L’interessante domanda è: Perché l’alto clero di lingua francese si sentì obbligato ad autorizzare una traduzione che nega così ovviamente una delle basilari dottrine del cattolicesimo? Ma questo non è tutto. Non è assai strano che questi prelati ritenessero necessario far fare una nuova traduzione di questo passo? Che dire di tutte le Bibbie cattoliche debitamente munite di nihil obstat e di imprimatur? Che dire della Jerusalem Bible, della Crampon Bible, della Liénart Bible, della Maredsous Bible, della Glaire Bible, dell’Osty New Testament, della Saci Bible e di altre ancora, tutte traduzioni cattoliche francesi ufficialmente riconosciute? Perché fare una nuova traduzione quando tutte queste Bibbie rendono questo passo in modo che sembri che Cristo fosse uguale a Dio, come le traduzioni cattoliche italiane, quali La Sacra Bibbia di Fulvio Nardoni e La Sacra Bibbia a cura di mons. Salvatore Garofalo?

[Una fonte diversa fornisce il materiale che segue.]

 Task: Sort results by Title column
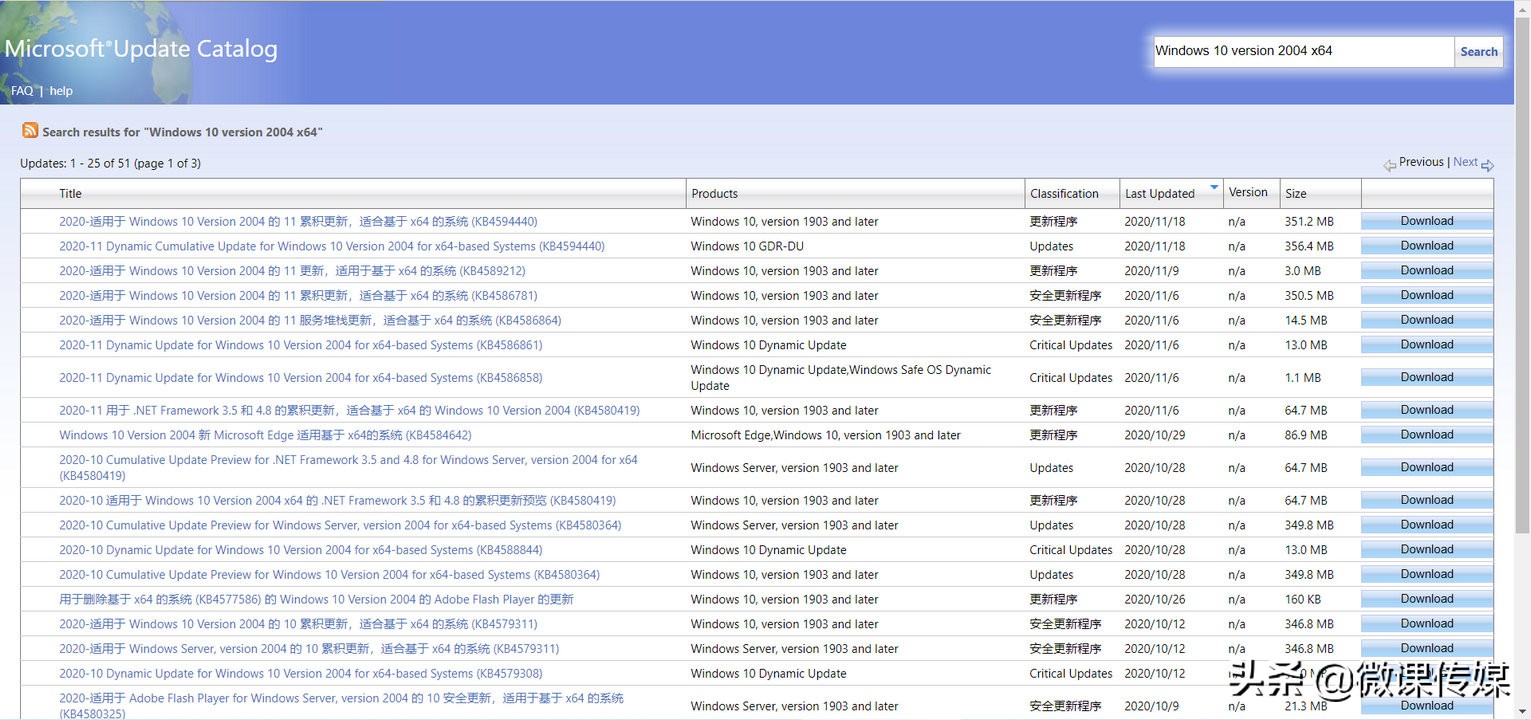(70, 194)
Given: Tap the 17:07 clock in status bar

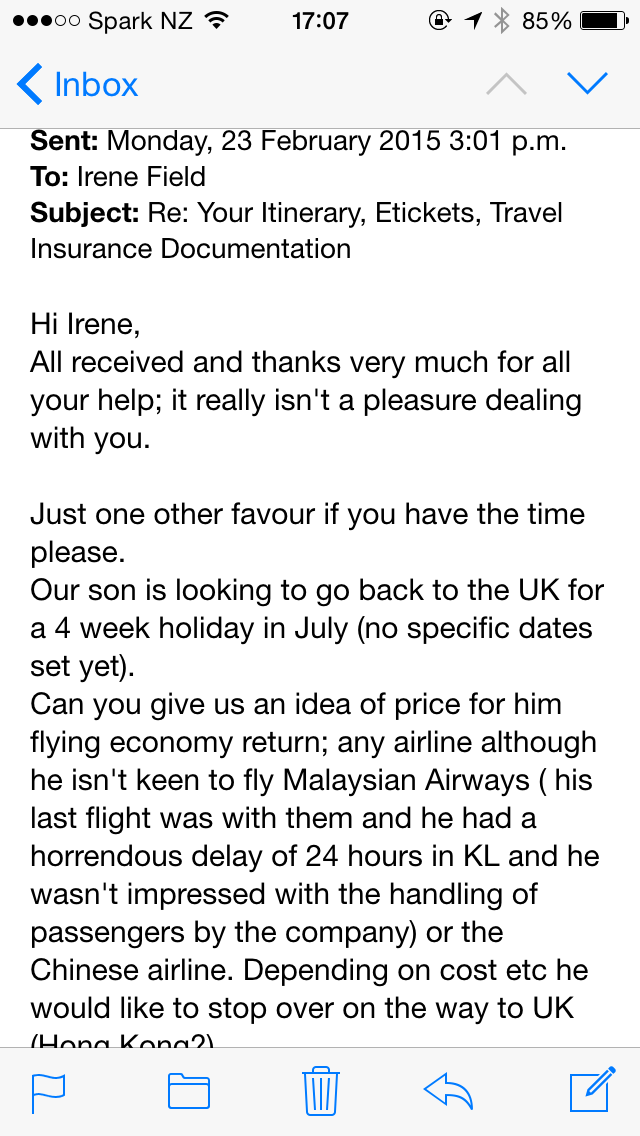Looking at the screenshot, I should click(320, 21).
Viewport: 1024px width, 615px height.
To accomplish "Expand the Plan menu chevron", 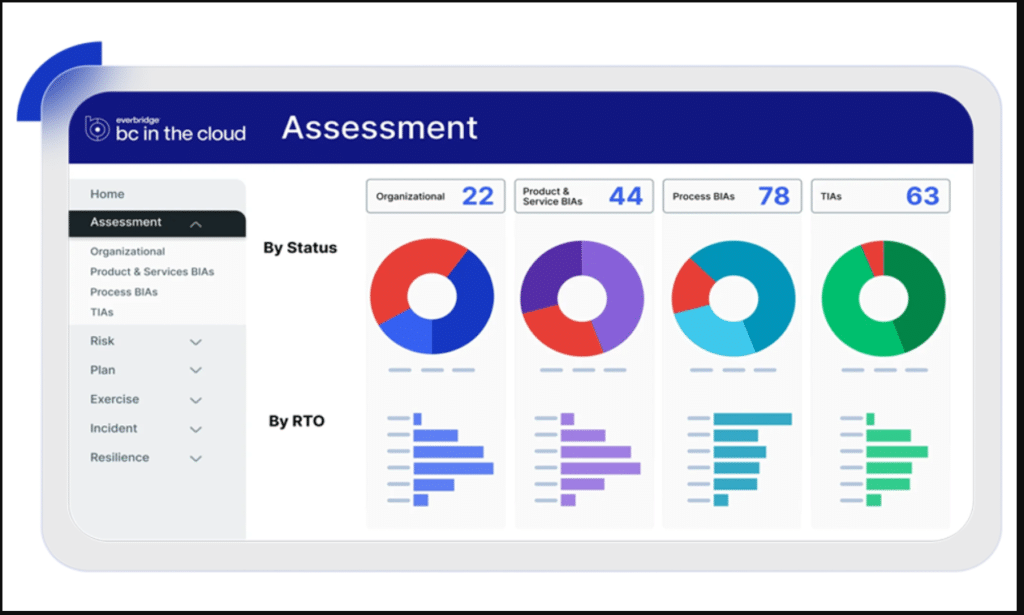I will click(196, 371).
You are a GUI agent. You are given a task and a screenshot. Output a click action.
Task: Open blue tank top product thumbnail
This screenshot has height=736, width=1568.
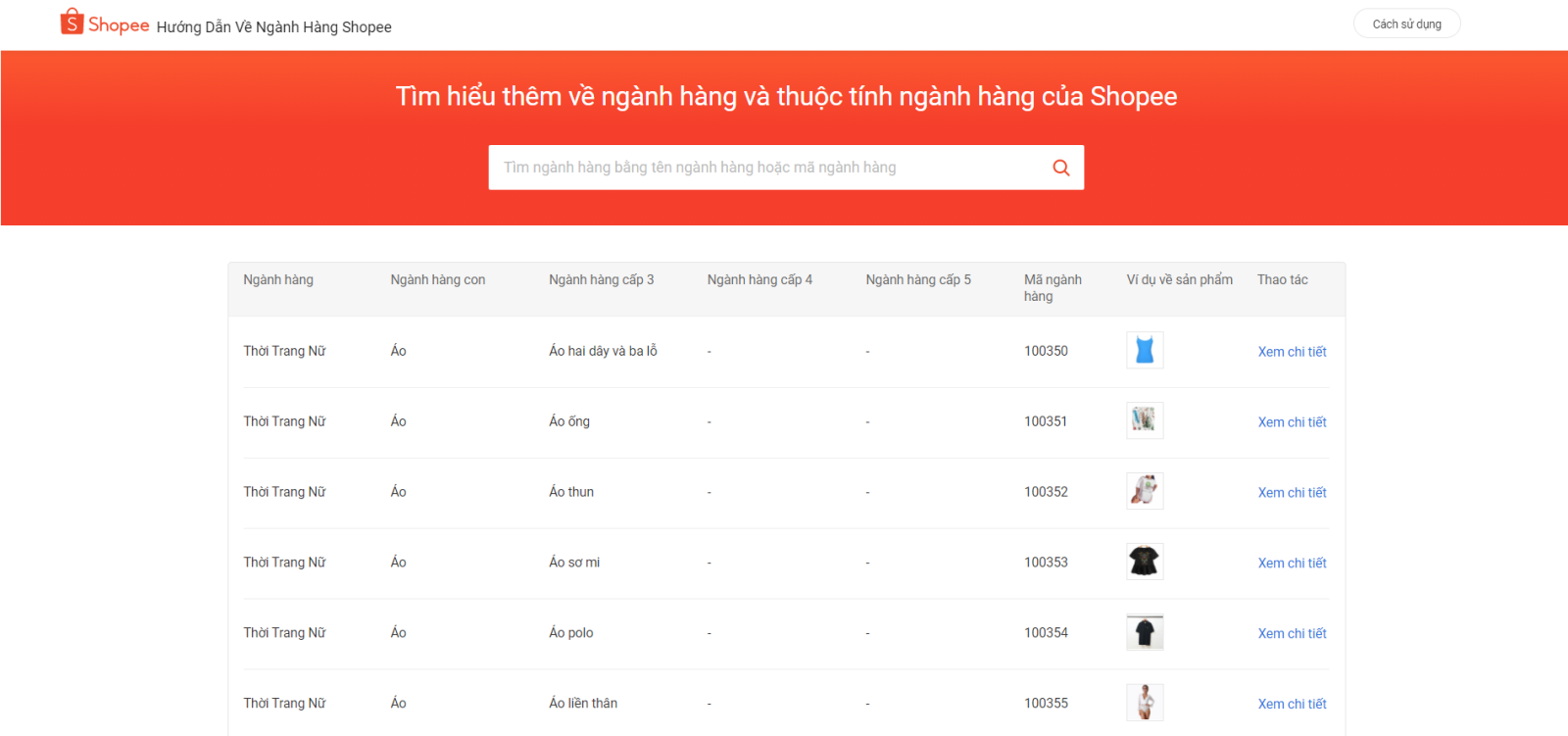click(1145, 351)
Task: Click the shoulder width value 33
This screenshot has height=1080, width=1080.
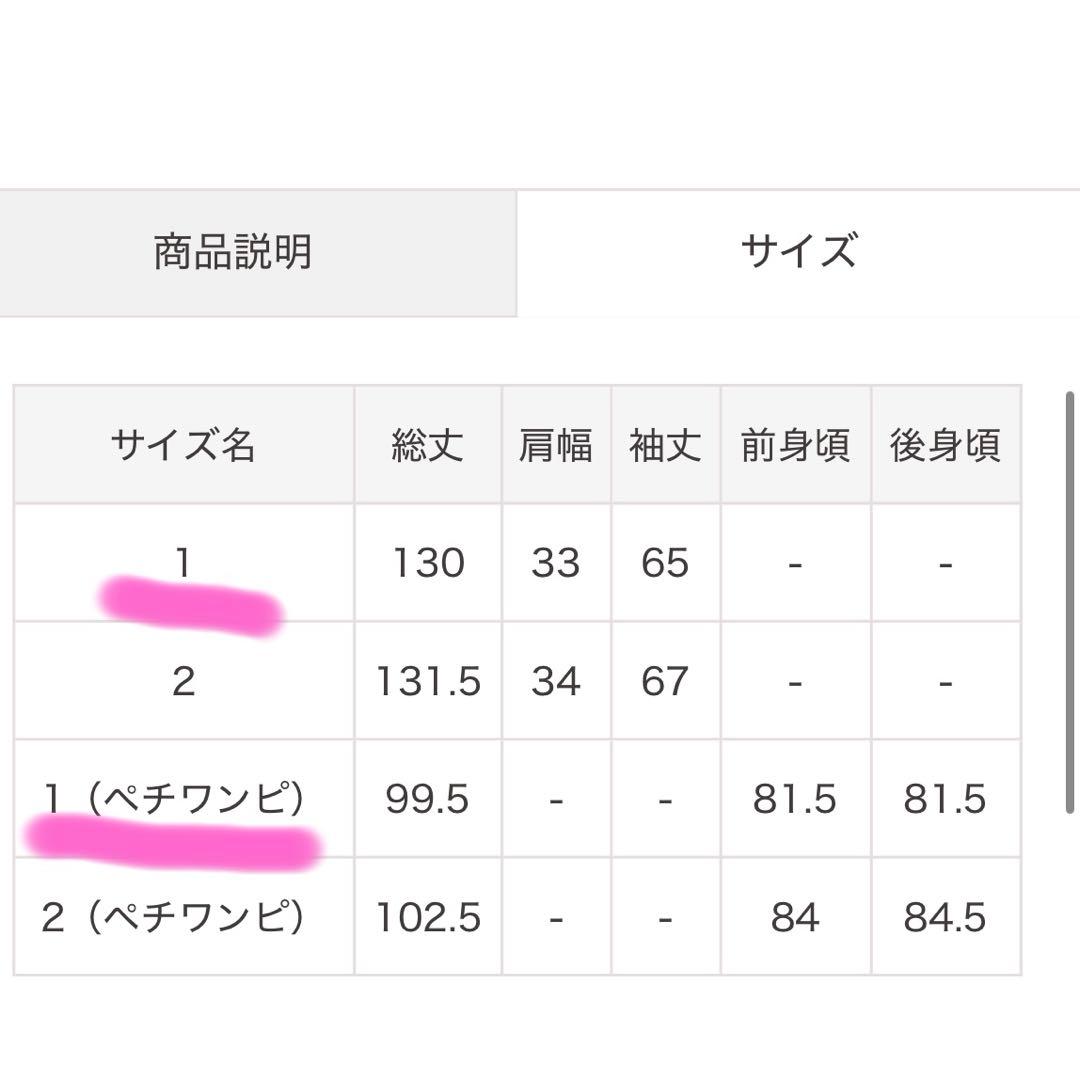Action: (556, 563)

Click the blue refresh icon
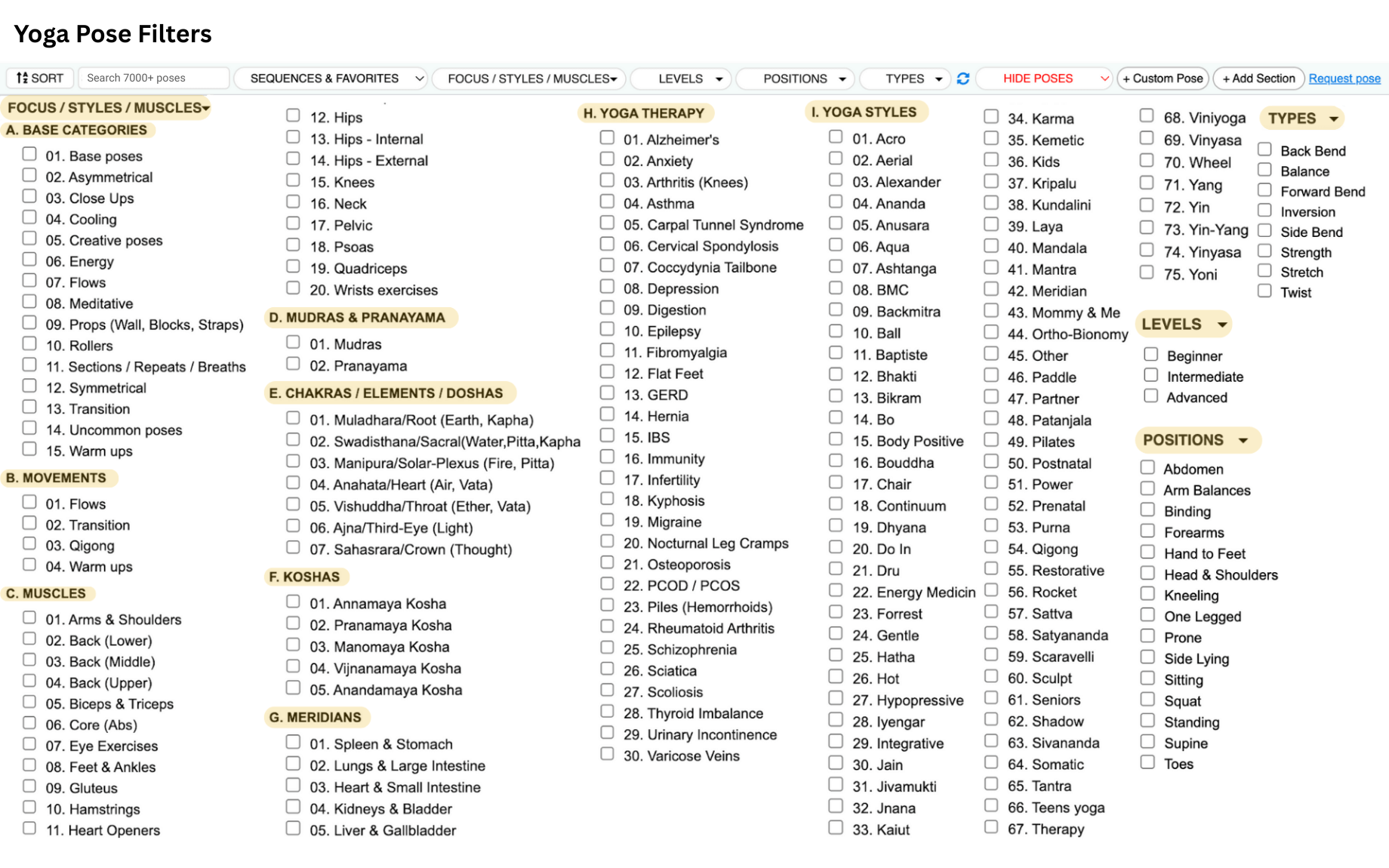click(x=963, y=78)
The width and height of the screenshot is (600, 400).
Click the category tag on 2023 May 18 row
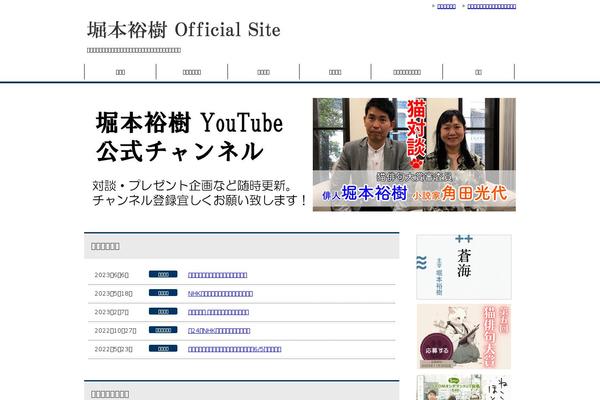(x=162, y=293)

Questo mistero è chiarito dalla seguente osservazione stampata in Le Monde (6 aprile 1971): "Gli studiosi che hanno fatto questo cambiamento — cambiamento ratificato dalla maggioranza dei vescovi francesi — considerano la nuova traduzione più fedele al testo greco della precedente [il corsivo è nostro]".
Ora i cardinali, gli arcivescovi e i vescovi cattolici di lingua francese si trovano dunque sui corni di un dilemma. O si smentiscono, ritirando la loro nuova traduzione di Filippesi 2:6, nel qual caso mostreranno d’essere più attaccati alla dottrina della Trinità che all’accurata traduzione della Bibbia, o mantengono la loro nuova versione ufficiale di questo importante passo, a costo di ammettere che le Bibbie cattoliche francesi (per non parlare di quelle in altre lingue) hanno erratamente tradotto questa scrittura dandole un’interpretazione trinitaria.